JJB Sports seems to have succeeded this week in its bid to escape bankruptcy through a company voluntary arrangement (CVA), obtaining the required approval of more than 75 percent of its unsecured creditors and more than 50 percent its shareholders.
Landlords and other unsecured creditors voted Monday to approve JJB’s CVA, which included arrangements for the company to pay reduced rents on about 140 JJB stores that have been closed, ending those leases, and to make monthly rent payments instead of quarterly ones for the remaining 250 or so open stores. Because of the agreement, JJB and its subsidiary Blane Leisure will not go into administration, the British equivalent of Chapter 11 bankruptcy.

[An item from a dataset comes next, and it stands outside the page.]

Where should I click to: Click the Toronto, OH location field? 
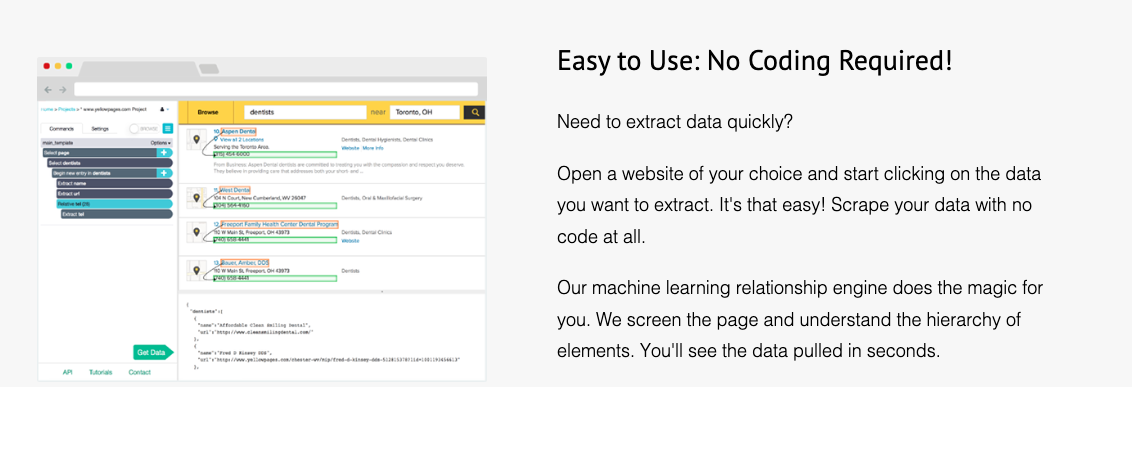(424, 113)
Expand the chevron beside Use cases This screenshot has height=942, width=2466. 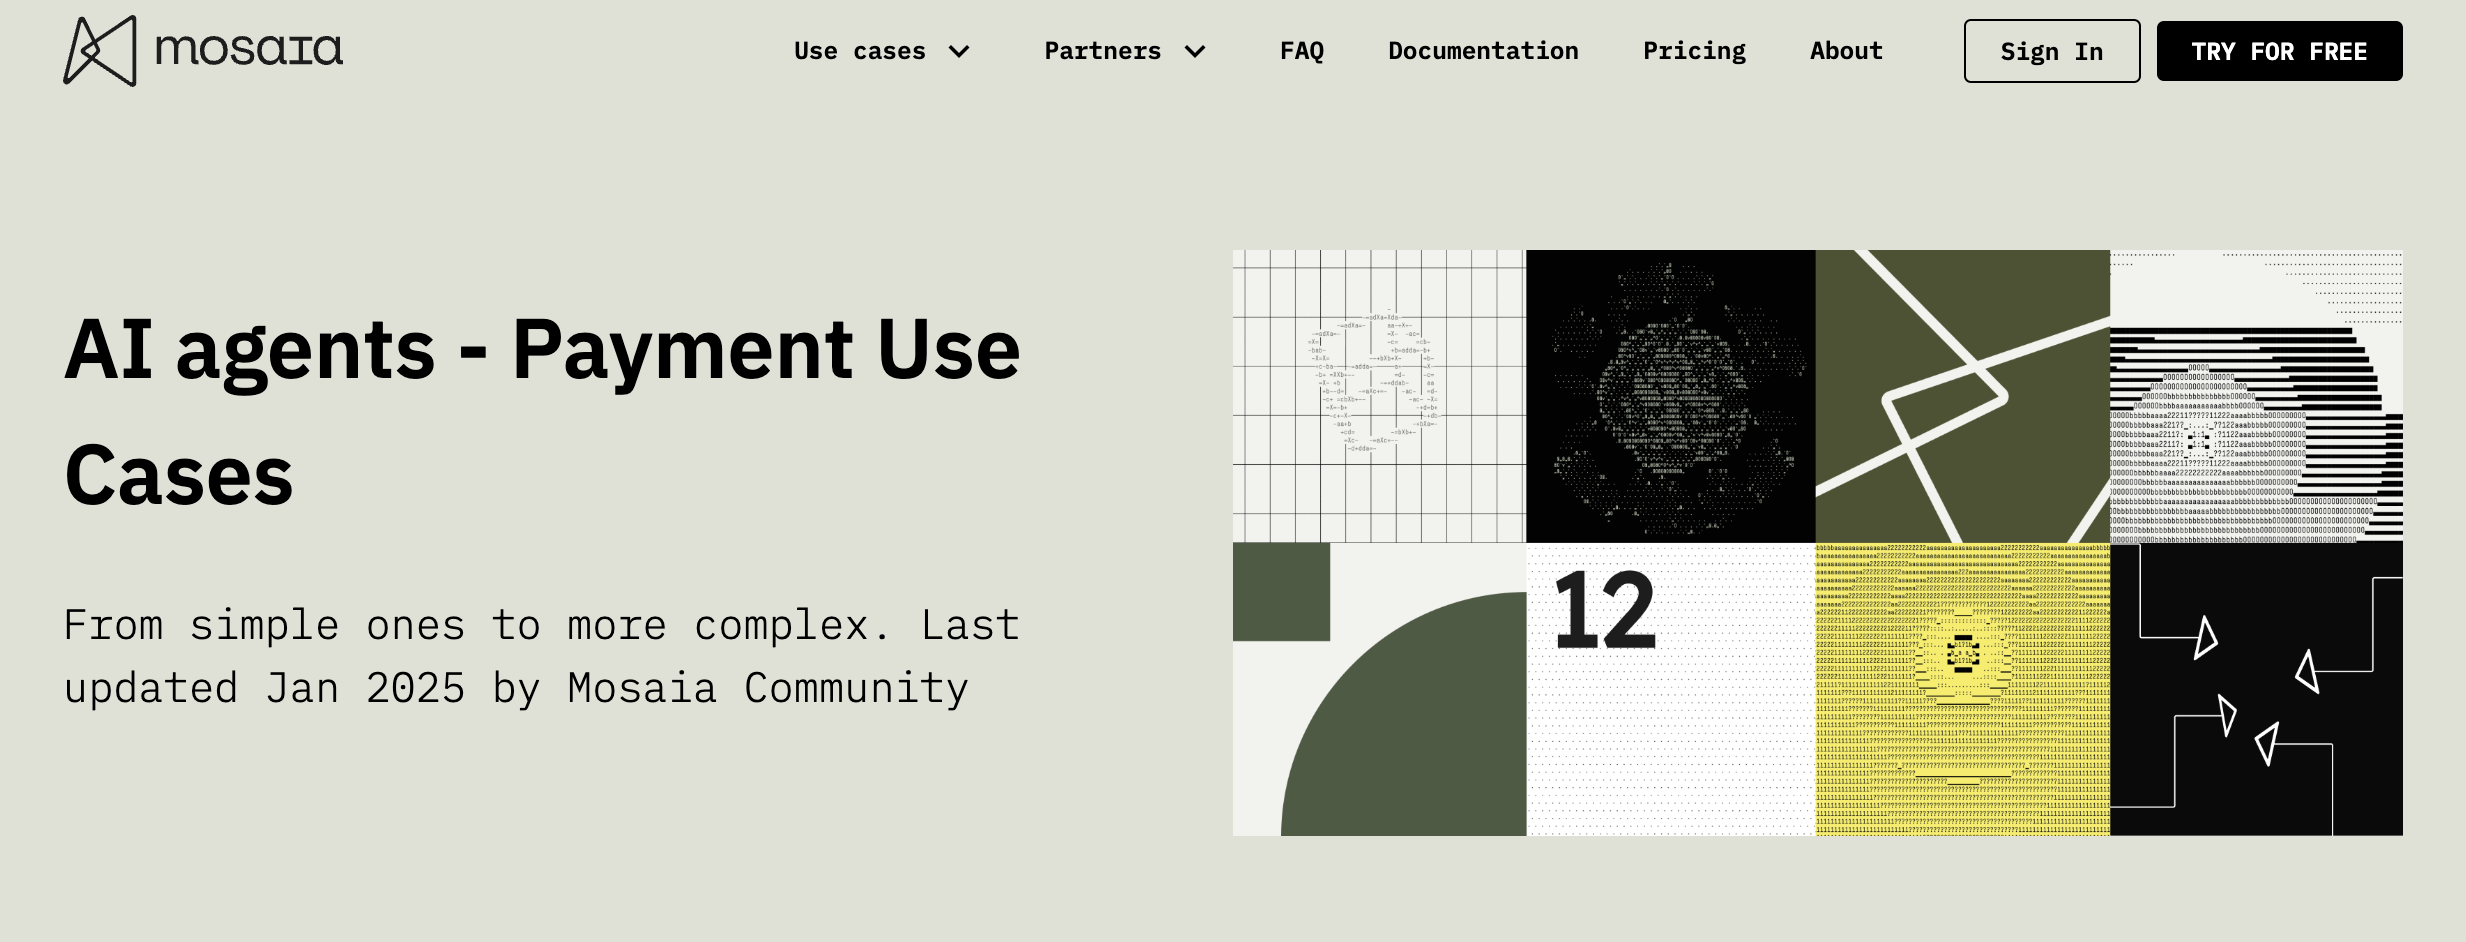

JJB’s shareholders then met yesterday. Those present or who voted by proxy, whose identity is still a mystery, passed the CVA deal with 99.94 percent of the vote. They also approved a resolution granting warrants to Lloyds Banking Group as security for a medium-term loan of £25 million (€27.8m-$36.8m). If exercised, the warrants would give Lloyds 5 percent of JJB’s equity.
Assuming that none of the shareholders challenge the CVA in court during a 28-day “challenge period” ending around May 28, JJB would be the first listed company to use such an agreement to successfully avoid bankruptcy. It will provide a short-term £25 million loan from Barclays in addition to the money from Lloyds, and the company has said these funds will safely get it through the rest of the fiscal year ending in January 2010. The company had written a clause into the CVA that the creditors’ vote would outweigh that of the shareholders.
Separately, Dave Whelan, who bought 53 of JJB’s gyms and their 52 connected shops in March, is said to be interested in buying also the company’s rights to the Slazenger brand for golf, cricket and tennis equipment, as well as a helicopter owned by JJB that is said to be worth about £1 million (€1.1m-$1.5m). JJB sold a newer helicopter early this year for £4 million. It bought the rights to Slazenger, a brand started in 1881, from Sports World International (now Sports Direct International) in 2006 for £10 million.